In [1]:
%load_ext autoreload
%autoreload 2

This notebooks extracts voicing-related `openSMILE` low-level-descriptors (LLD's) on the parsed (i.e, normalized and converted to 16KhZ mono, see [this notebook](0.4_Parse_Audio_Data.ipynb)) audio data.

In [2]:
import sys
from pathlib import Path
from typing import List, Optional

import pandas as pd
from IPython.display import display
from tqdm.auto import tqdm
from scipy.io import wavfile
import numpy as np
import opensmile
from multiprocessing import Pool
import traceback
from typing import Tuple

sys.path.append("..")
from sgs_utils.path_conf import loc_data_dir, interim_speech_data_dir


In [3]:
# we utilize the cleaned parquet file obtained by running the 0.1_EDA notebook
df_session = pd.read_parquet(loc_data_dir.joinpath("df_session_tot_cleaned.parquet"))


In [4]:
# The emobase LLD withholds the "voiceProb_sma" feature
lld_emobase = opensmile.Smile(
    feature_set=opensmile.FeatureSet.emobase,
    feature_level=opensmile.FeatureLevel.LowLevelDescriptors,
)

# The compare LLD withholds the "voicingFinalUnclipped_sma" feature
lld_compare = opensmile.Smile(
    feature_set=opensmile.FeatureSet.ComParE_2016,
    feature_level=opensmile.FeatureLevel.LowLevelDescriptors,
)

### Whole file duration

In [5]:
def _extract_parse_smile_df(s: opensmile.Smile, f: Path) -> pd.DataFrame:
    df_feat = s.process_signal(np.load(f), sampling_rate=16_000, file=f)
    df_feat = df_feat.reset_index(drop=False)
    df_feat["file"] = df_feat["file"].astype("str")

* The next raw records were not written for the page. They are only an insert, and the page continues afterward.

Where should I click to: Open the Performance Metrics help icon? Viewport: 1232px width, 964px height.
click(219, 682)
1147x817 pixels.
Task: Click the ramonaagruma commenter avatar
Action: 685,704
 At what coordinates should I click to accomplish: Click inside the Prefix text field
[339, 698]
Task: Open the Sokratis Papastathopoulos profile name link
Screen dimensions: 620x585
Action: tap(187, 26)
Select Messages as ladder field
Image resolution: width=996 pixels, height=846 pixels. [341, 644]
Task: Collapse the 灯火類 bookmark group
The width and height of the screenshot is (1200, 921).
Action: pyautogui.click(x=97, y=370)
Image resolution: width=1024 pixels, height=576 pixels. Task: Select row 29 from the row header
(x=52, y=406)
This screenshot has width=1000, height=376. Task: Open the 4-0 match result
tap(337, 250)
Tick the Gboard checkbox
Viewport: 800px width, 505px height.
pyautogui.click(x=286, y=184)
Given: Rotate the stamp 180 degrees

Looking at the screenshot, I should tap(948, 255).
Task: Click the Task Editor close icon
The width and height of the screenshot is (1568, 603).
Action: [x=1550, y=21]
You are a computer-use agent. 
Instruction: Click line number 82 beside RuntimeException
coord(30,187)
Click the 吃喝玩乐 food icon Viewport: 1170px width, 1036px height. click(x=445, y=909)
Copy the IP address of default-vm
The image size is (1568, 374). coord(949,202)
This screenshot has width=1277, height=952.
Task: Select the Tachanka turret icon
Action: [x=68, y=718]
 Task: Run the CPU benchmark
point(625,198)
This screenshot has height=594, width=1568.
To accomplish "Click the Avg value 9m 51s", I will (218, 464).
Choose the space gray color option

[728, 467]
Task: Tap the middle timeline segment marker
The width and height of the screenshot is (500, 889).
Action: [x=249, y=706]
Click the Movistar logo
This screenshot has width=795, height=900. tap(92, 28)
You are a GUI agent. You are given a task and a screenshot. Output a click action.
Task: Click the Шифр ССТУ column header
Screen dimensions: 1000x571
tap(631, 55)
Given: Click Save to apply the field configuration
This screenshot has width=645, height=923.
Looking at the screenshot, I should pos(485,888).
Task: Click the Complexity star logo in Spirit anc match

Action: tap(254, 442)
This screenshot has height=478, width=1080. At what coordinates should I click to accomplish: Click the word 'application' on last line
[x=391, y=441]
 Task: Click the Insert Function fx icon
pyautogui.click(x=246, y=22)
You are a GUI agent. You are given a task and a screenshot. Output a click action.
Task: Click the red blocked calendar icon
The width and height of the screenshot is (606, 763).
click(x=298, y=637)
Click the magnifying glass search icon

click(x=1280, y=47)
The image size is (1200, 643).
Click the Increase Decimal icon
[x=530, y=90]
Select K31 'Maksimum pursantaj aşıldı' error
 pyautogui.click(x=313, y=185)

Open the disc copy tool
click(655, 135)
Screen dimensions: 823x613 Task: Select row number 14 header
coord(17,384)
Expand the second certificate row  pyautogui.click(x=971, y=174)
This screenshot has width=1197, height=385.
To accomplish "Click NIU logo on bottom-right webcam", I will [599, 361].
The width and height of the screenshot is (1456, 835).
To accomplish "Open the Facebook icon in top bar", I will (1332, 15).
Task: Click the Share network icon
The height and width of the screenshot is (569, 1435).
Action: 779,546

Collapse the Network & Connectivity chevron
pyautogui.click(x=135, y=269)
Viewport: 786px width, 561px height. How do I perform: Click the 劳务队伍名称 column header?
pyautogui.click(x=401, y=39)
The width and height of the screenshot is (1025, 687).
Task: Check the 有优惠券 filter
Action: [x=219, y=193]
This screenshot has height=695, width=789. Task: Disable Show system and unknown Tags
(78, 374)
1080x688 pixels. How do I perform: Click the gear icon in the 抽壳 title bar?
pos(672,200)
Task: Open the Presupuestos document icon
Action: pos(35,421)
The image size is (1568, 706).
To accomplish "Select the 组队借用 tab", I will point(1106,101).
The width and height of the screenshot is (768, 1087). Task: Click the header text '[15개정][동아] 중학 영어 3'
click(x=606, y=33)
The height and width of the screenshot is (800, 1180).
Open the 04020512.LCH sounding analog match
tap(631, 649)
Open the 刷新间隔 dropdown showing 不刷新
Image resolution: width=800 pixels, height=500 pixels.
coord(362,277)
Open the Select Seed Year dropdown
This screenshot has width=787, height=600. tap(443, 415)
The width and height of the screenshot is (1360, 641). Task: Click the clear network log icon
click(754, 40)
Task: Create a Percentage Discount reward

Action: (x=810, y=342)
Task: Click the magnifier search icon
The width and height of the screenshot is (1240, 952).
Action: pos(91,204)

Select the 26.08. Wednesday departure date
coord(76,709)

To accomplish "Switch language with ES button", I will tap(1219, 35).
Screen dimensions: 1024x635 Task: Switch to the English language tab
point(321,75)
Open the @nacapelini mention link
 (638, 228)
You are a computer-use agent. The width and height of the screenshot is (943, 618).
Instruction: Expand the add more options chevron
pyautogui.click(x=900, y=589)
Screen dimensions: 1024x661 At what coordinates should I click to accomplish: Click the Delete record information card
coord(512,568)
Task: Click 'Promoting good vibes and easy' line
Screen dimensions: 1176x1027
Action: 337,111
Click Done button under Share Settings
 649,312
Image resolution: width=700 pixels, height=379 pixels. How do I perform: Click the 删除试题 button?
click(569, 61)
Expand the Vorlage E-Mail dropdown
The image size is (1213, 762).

    # df_feat["fileName"] = f.name
    df_feat["pic_name"] = f.name.split("__")[0]
    df_feat["time_str"] = f.name.split("__")[1].split(".")[0]
    df_feat["DB"] = f.parent.name
    df_feat["ID"] = f.parent.parent.name.split("__")[-1]
    return df_feat


def _extract_opensmile_f(file: Path) -> Tuple[pd.DataFrame, ...]:
    # calculate the global utterance features
    return (
        _extract_parse_smile_df(lld_emobase, f=file),
        _extract_parse_smile_df(lld_compare, f=file),
    )


out = None
with Pool(processes=6) as pool:
    # NOTE how we use here the parsed numpy files
    npy_files = list(interim_speech_data_dir.glob("full_dur_16khz_norm/*/*/*.npy"))
    results = pool.imap_unordered(_extract_opensmile_f, npy_files)
    results = tqdm(results, total=len(npy_files))
    try:
        out = [f for f in results]
    except:
        traceback.print_exc()
        pool.terminate()
    finally:
        pool.close()
        pool.join()


def _parse_concat_df(df_conc: pd.DataFrame) -> pd.DataFrame:
    df_conc["DB"] = df_conc["DB"].astype("category")
    df_conc["pic_name"] = df_conc["pic_name"].astype("category")
    df_conc["ID"] = df_conc["ID"].astype("category")
    return df_conc


df_emobase_lld = _parse_concat_df(pd.concat([o[0] for o in out], ignore_index=True))
df_compare_lld = _parse_concat_df(pd.concat([o[1] for o in out], ignore_index=True))

del (
    out,
    _extract_opensmile_f,
    _parse_concat_df,
    _extract_parse_smile_df,
)


  0%|          | 0/3005 [00:00<?, ?it/s]

In [None]:
# we filter out the LLD features that are not relevant and join both LLD/s in a single dataframe
# The analysis will be performed in the 0.5.1. Opensmile voicing analysis notebook.eEEEv

In [8]:
# Parse both the compare and emobase LLD
df_compare_lld = df_compare_lld.drop(
    columns=set(df_compare_lld.columns).difference(
        {
            "start",
            # "end", Note -> we also drop the end column as both LLD's have a different window size
            "time_str",
            "pic_name",
            "DB",
            "ID",
            # Feature columns
            "voicingFinalUnclipped_sma",
            "logHNR_sma",
            "F0final_sma",
        }
    )
)
df_emobase_lld = df_emobase_lld.drop(
    columns=set(df_emobase_lld.columns).difference(
        {
            "start",
            # "end",
            "time_str",
            "pic_name",
            "DB",
            "ID",
            "voiceProb_sma",
            "pcm_intensity_sma",
            "pcm_loudness_sma",
            "F0_sma",
        }
    )
)

for c in ["time_str"]:
    df_emobase_lld[c] = df_emobase_lld[c].astype("category")
    df_compare_lld[c] = df_compare_lld[c].astype("category")


In [9]:
# TODO -> these can be removed
df_emobase_lld.to_parquet(loc_data_dir / 'voiced_emo_lld.parquet', engine="fastparquet")
df_compare_lld.to_parquet(loc_data_dir / 'voiced_comp_lld.parquet', engine="fastparquet")

In [3]:
# TODO -> these can be removed
df_emobase_lld = pd.read_parquet(loc_data_dir / 'voiced_emo_lld.parquet', engine="fastparquet")
df_compare_lld = pd.read_parquet(loc_data_dir / 'voiced_comp_lld.parquet', engine="fastparquet")

In [4]:
df_voiced = pd.merge(
    df_compare_lld,
    df_emobase_lld,
    on=["ID", "DB", "pic_name", "time_str", "start"],
    how="inner",
)
df_voiced['time_s'] = pd.TimedeltaIndex(df_voiced['start'].astype('str')).total_seconds()
df_voiced.to_parquet(loc_data_dir / 'voiced_lld.parquet', engine="fastparquet")